Nulis sebagai terapi, itu fungsi awal aku nulis. yah just for fun doang. tapi aku selipin kutipan, pesan atau nilai moral.
aku lancar nulis kalo pikiran sedang kalut, galau kata anak jaman sekarang. aku pernah baca tulisan seseorang saat blogwalking. dia bilang kalo PERLu GALAU BUAT BISA NULIS.

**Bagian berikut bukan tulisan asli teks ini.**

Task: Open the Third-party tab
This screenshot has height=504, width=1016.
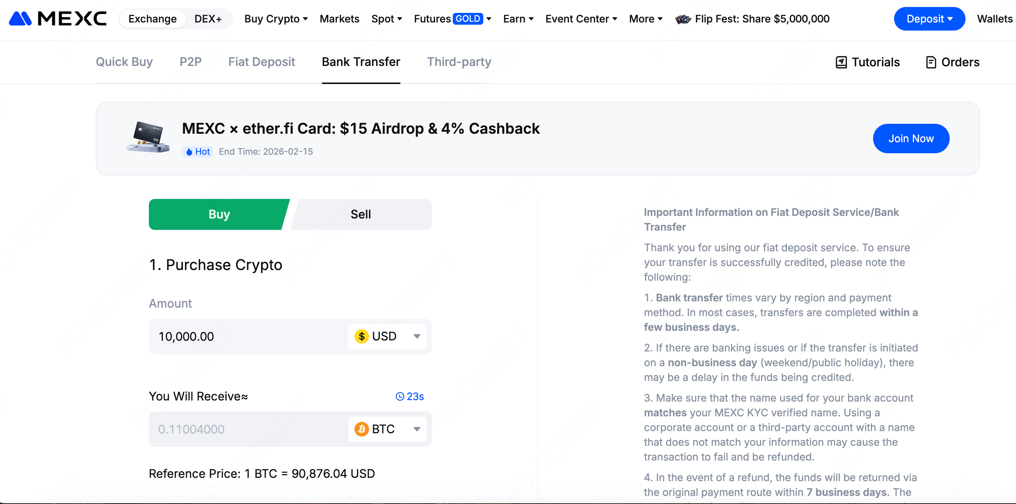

James Pernbaker Ph,D, - Profesor psikologi dari Universitas Texas mengatakan "Menulis, khususnya untuk hal-hal yang menakutkan atau membuat trauma ternyata berdampak positif terhadap kesehatan fisik dan mental"
Karna itu, menulis bagiku sama seperti terapi menangis. mengeluarkan semua unek-unek dengan menangis hingga akhirnya tenang. begitu juga menulis, mengeluarkan semua pikiran-pikiran yang dapat membuat ku gila hingga aku merasa lega telah menuangkannya dalam sebuah tulisan.
menulis bagiku bukan sekedar euforia.
dan bagiku, orang yang pandai itu bukan yang IPK-nya tinggi, tapii yang imajinasinya tinggi dan dapat menuangkannya dalam sebuah tulisan yang asyik untuk dibaca. karna itu aku selalu kagum dengan para penulis, para akademisi dari sastra dan seni.